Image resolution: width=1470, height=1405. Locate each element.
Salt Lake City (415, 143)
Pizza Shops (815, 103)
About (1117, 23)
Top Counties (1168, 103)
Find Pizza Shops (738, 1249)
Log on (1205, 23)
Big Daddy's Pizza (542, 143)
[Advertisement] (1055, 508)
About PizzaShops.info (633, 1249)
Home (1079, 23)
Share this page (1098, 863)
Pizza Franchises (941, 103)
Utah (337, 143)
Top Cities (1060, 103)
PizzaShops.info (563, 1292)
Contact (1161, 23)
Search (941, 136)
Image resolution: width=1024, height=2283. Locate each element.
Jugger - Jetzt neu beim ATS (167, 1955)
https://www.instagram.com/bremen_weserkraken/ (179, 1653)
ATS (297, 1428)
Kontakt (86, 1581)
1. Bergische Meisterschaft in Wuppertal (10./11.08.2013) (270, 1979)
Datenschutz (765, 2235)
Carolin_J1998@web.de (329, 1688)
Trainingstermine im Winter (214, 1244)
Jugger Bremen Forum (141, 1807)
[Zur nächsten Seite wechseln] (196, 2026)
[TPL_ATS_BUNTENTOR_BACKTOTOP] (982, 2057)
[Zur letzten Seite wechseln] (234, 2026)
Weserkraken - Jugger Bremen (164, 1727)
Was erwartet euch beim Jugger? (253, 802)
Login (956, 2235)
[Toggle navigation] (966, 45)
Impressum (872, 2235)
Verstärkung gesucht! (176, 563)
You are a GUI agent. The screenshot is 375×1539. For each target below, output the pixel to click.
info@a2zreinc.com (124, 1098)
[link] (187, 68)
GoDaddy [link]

■ ■ ■

◆ Work item:
Look above and repeat, character for character, the lines from the first one to the line with "Image resolution: width=1024, height=2283.", counting both.

◆ Response for this exercise:
Image resolution: width=1470, height=1405. Locate each element.
Salt Lake City (415, 143)
Pizza Shops (815, 103)
About (1117, 23)
Top Counties (1168, 103)
Find Pizza Shops (738, 1249)
Log on (1205, 23)
Big Daddy's Pizza (542, 143)
[Advertisement] (1055, 508)
About PizzaShops.info (633, 1249)
Home (1079, 23)
Share this page (1098, 863)
Pizza Franchises (941, 103)
Utah (337, 143)
Top Cities (1060, 103)
PizzaShops.info (563, 1292)
Contact (1161, 23)
Search (941, 136)
Image resolution: width=1024, height=2283. Locate each element.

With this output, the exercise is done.